Leestekst
╔══

(1) Het idee van
vandaag is uiteraard de reden waarom een betekenisloze wereld onmogelijk is.
Wat God niet geschapen heeft, bestaat niet. En alles wat wel bestaat, bestaat
zoals Hij het heeft geschapen. De wereld die jij ziet heeft niets met de
werkelijkheid te maken. Ze is je eigen makelij en bestaat niet.
Zinnen zoals deze worden door studenten van Een Cursus in
Wonderen vaak gebruikt als een manier om de metafysica ervan te verzwakken en beweren
dat de Cursus niet zegt dat God de wereld niet heeft geschapen. Ze beweren
eerder dat de Cursus enkel leert dat God de wereld zoals zij haar zien niet geschapen heeft. Het is waar
dat sommige aannames dergelijke woordkeuze hebben, maar dat is enkel omdat
Jezus ons wil leren aandachtig te zijn op wat we zien. Vele keren, zowel in het
werkboek als op vele andere plaatsen in de rest van het materiaal, verduidelijkt
hij dat God de wereld niet kan geschapen hebben omdat ze totaal tegengesteld
aan Hem is (zie hiervoor o.a. T. 4. I. 11; T. 29. VI. 2:7-10; Wd1. 132. 4-6;
Wd1. 152. 5-7; VvT. 4.1).

╚══

Getoonde vermeldingen
╔══

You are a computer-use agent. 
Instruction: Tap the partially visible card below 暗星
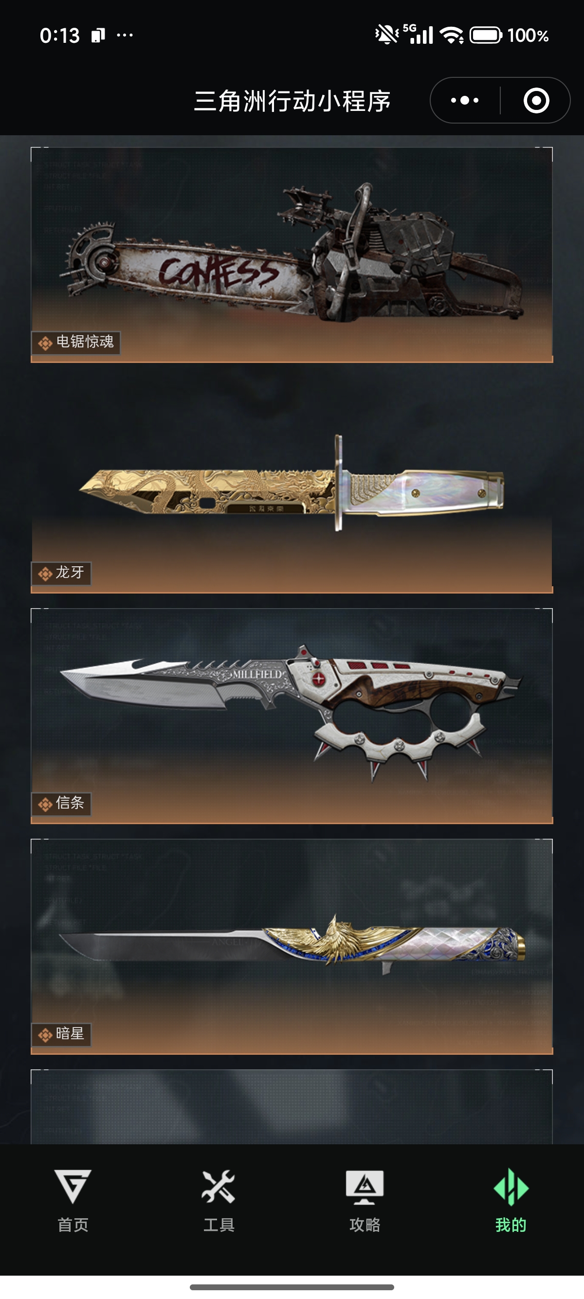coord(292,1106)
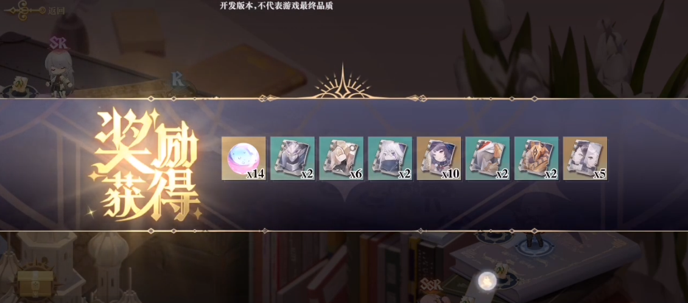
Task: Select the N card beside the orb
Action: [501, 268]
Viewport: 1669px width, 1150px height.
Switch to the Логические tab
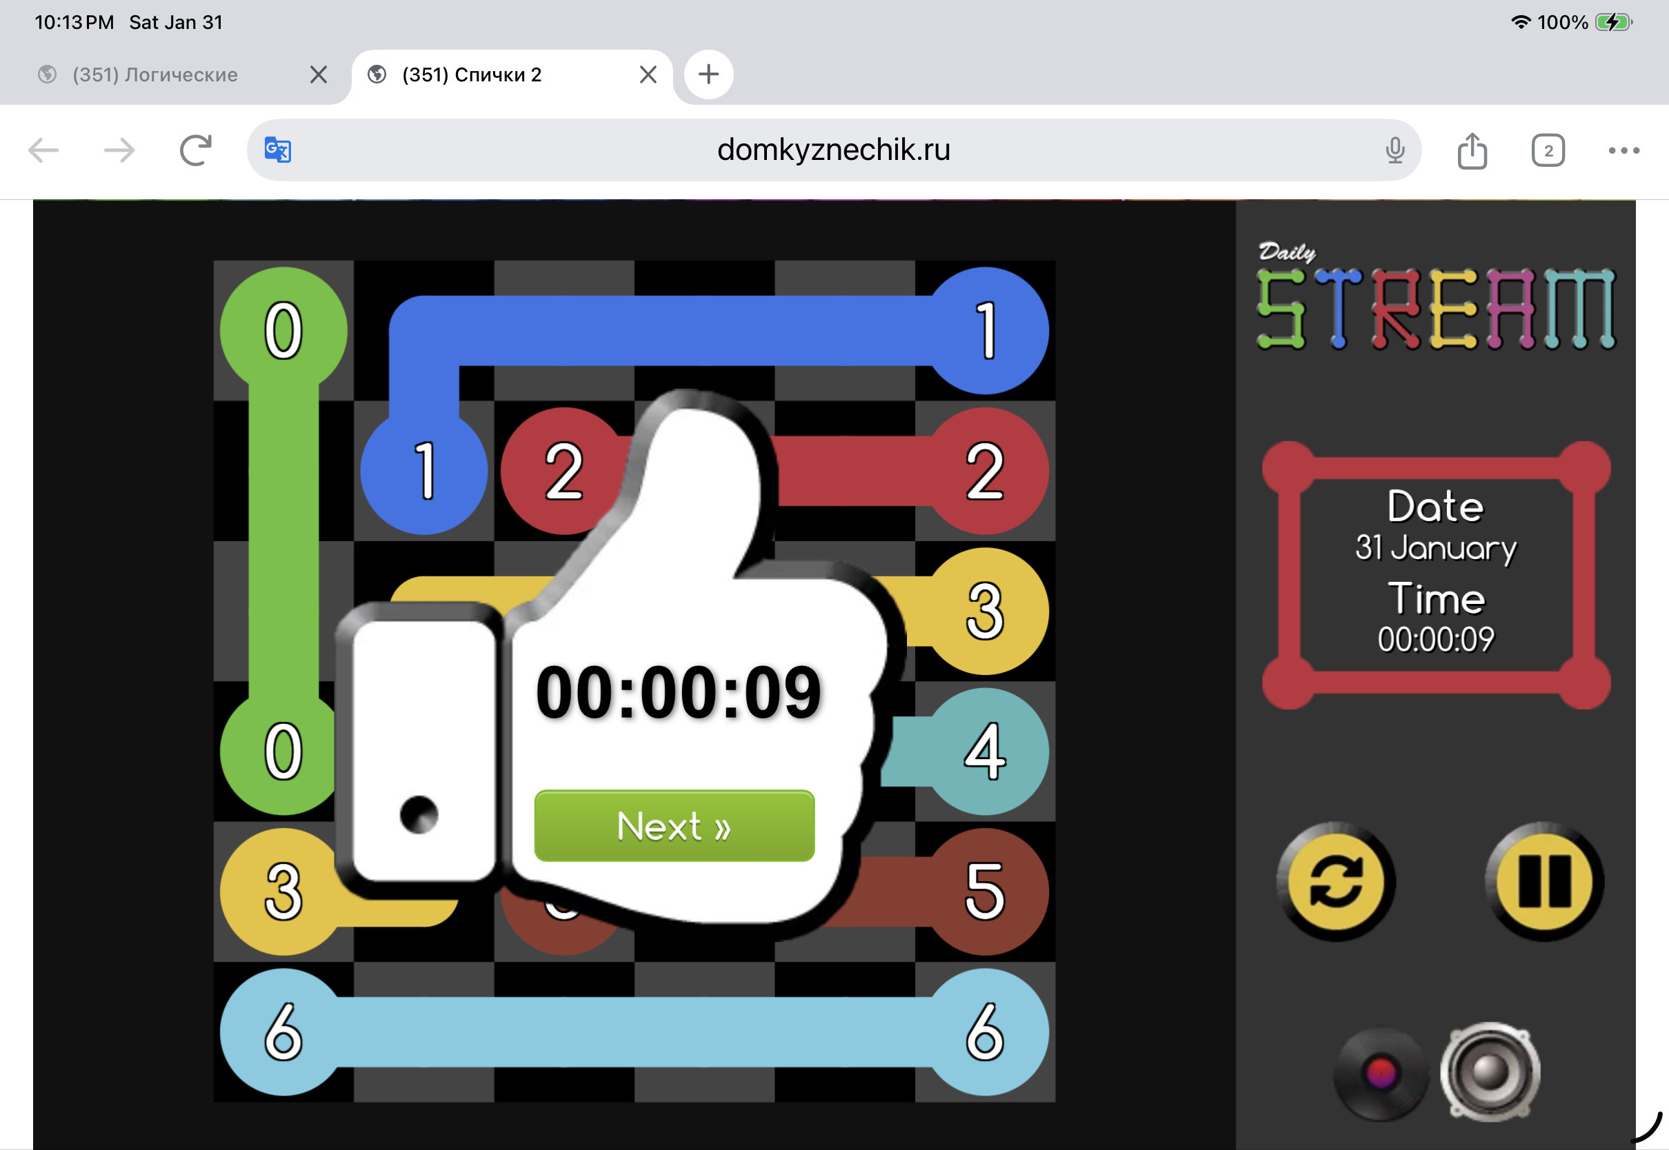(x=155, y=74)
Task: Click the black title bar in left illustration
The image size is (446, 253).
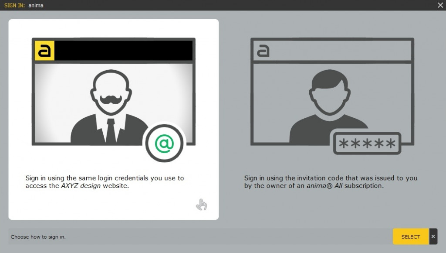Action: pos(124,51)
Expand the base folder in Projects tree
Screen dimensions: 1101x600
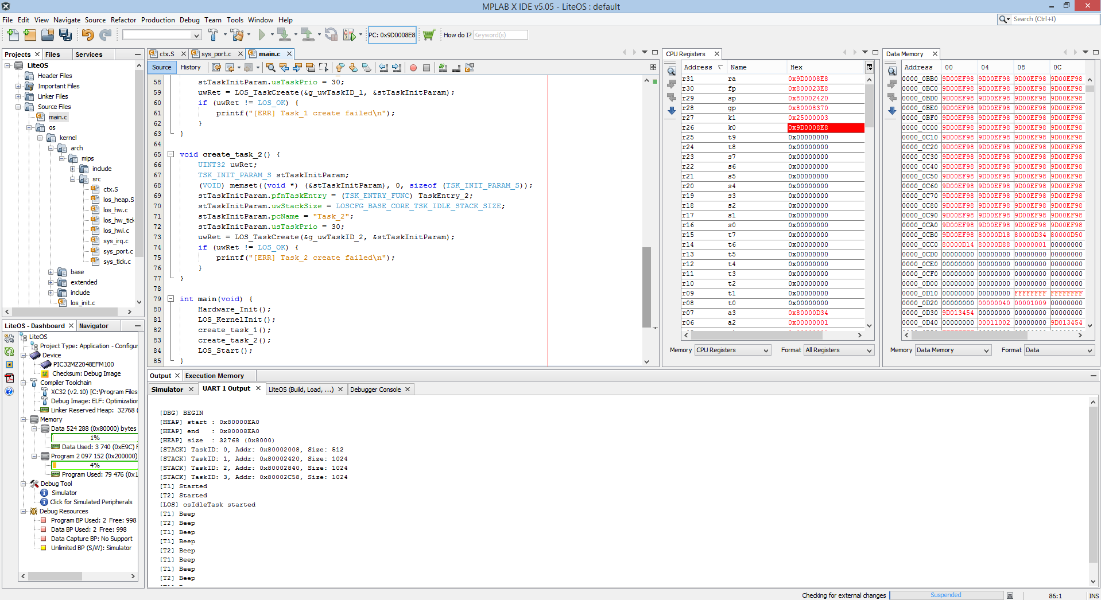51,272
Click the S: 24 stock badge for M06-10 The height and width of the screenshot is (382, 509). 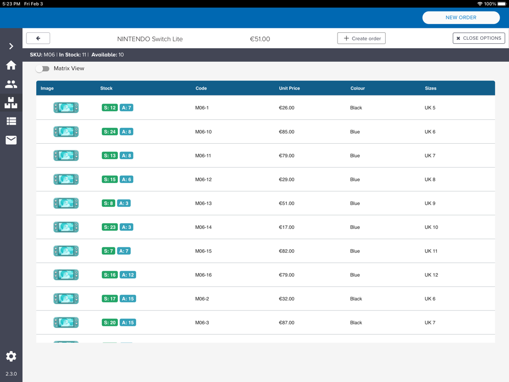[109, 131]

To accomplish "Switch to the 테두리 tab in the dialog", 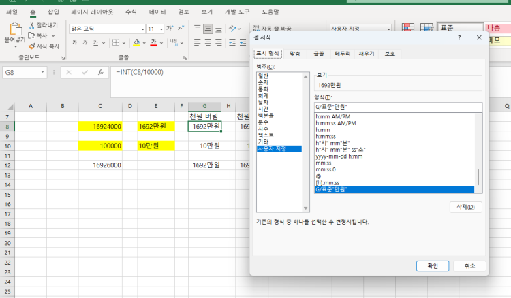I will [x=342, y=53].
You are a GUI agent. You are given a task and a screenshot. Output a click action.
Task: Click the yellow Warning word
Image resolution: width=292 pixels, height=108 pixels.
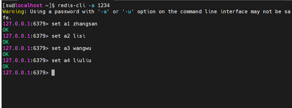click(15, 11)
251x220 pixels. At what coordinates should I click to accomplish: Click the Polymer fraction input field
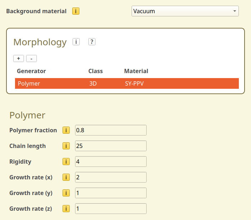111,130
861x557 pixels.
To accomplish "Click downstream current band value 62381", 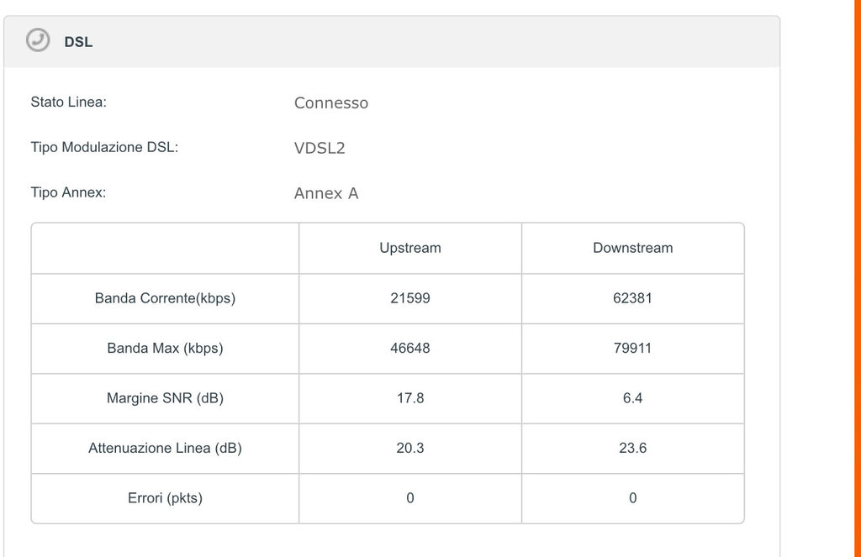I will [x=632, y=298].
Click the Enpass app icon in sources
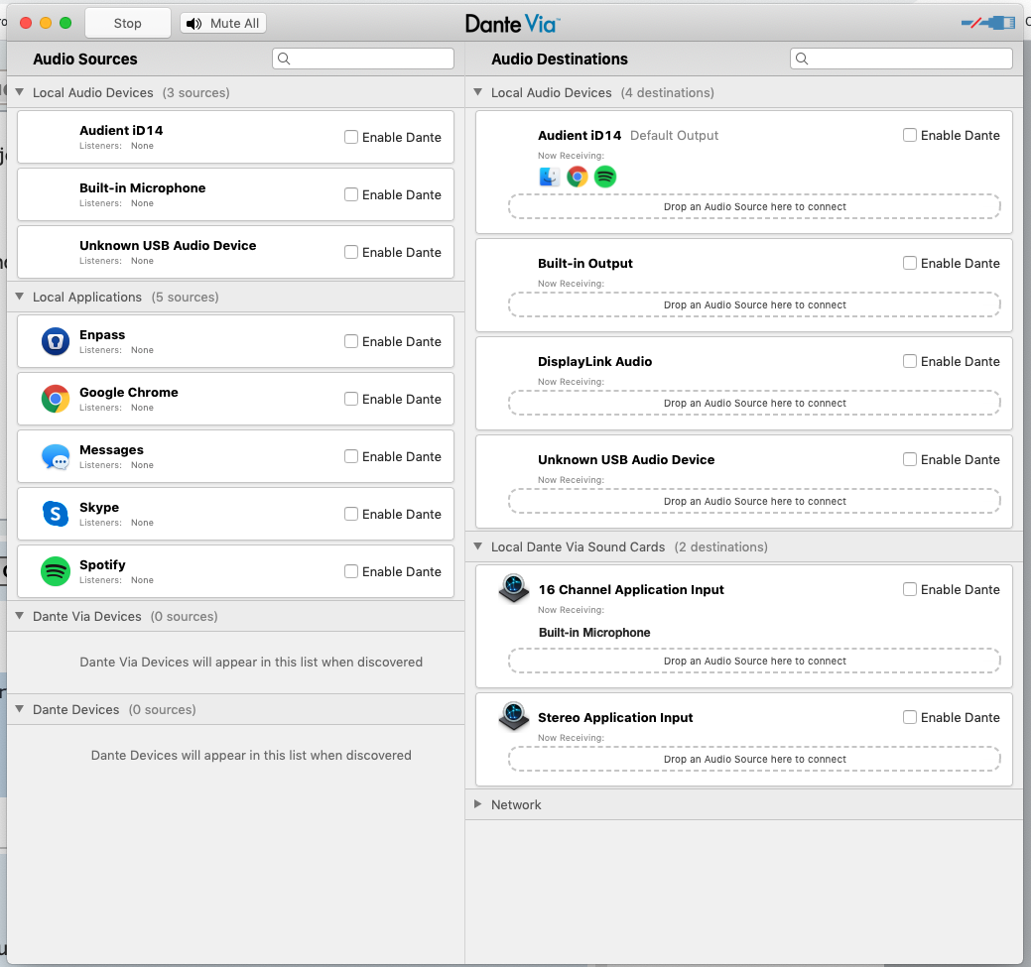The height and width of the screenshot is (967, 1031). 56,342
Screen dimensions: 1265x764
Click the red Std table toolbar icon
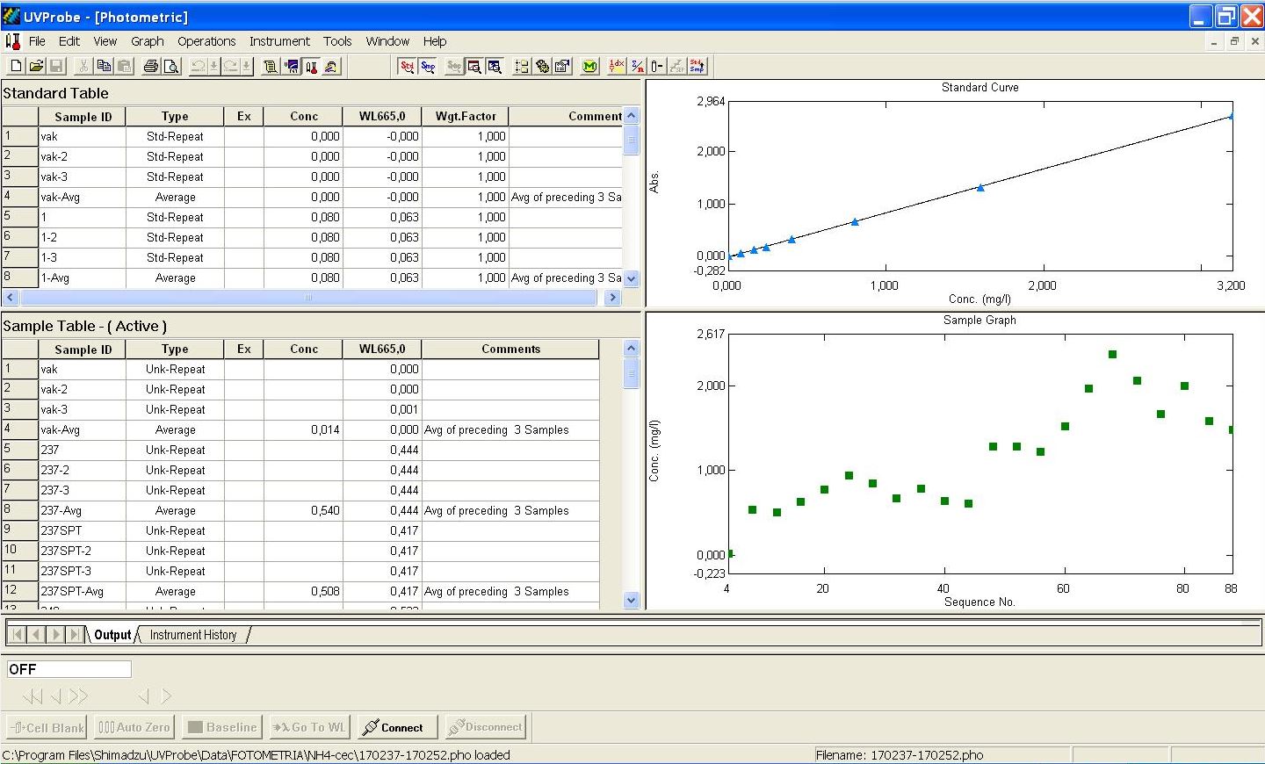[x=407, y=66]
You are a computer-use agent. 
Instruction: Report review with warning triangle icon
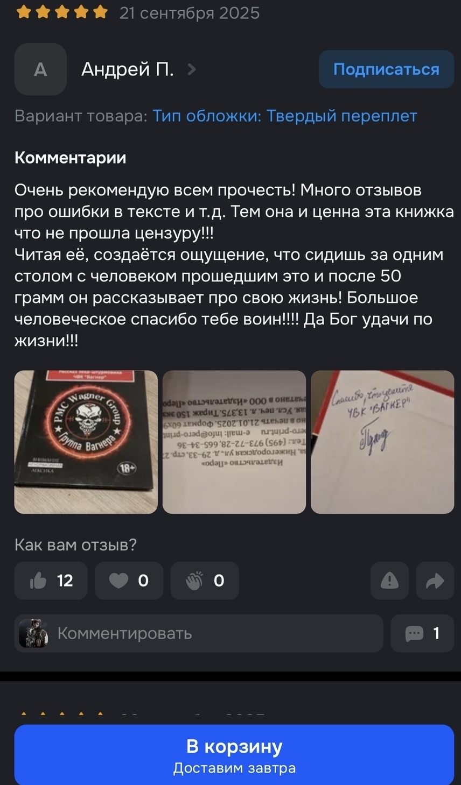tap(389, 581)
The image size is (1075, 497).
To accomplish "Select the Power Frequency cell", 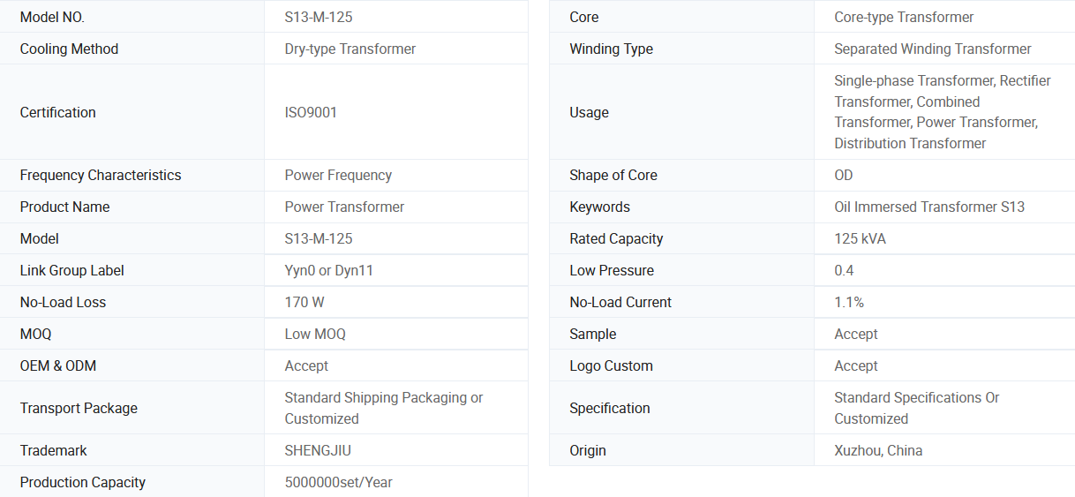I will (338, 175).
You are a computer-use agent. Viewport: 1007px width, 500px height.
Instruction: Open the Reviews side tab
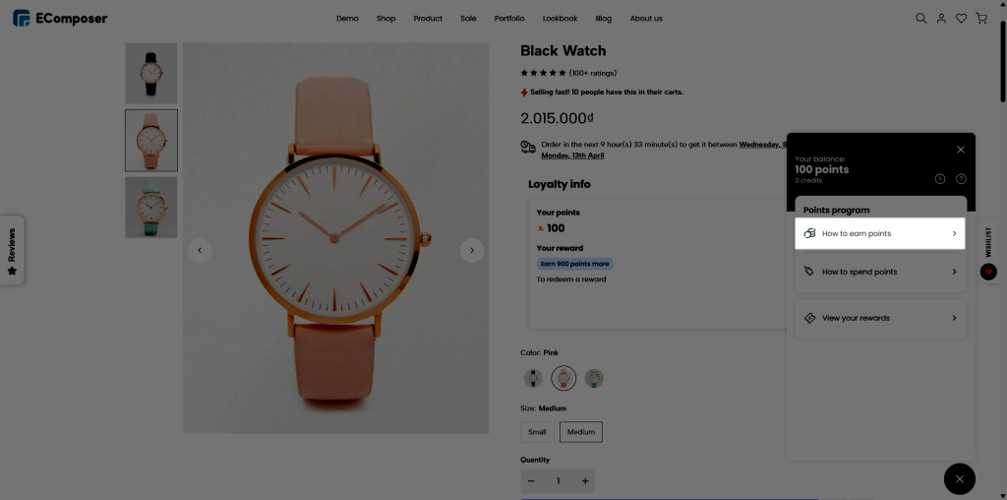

╚══

Uit te voeren opdracht
Neem het stuk van "(1) Het idee" tot en met "en bestaat niet." uit de leestekst opnieuw over en vervang daarin "werkelijkheid" door "waarheid".

Volledig antwoord
(1) Het idee van
vandaag is uiteraard de reden waarom een betekenisloze wereld onmogelijk is.
Wat God niet geschapen heeft, bestaat niet. En alles wat wel bestaat, bestaat
zoals Hij het heeft geschapen. De wereld die jij ziet heeft niets met de
waarheid te maken. Ze is je eigen makelij en bestaat niet.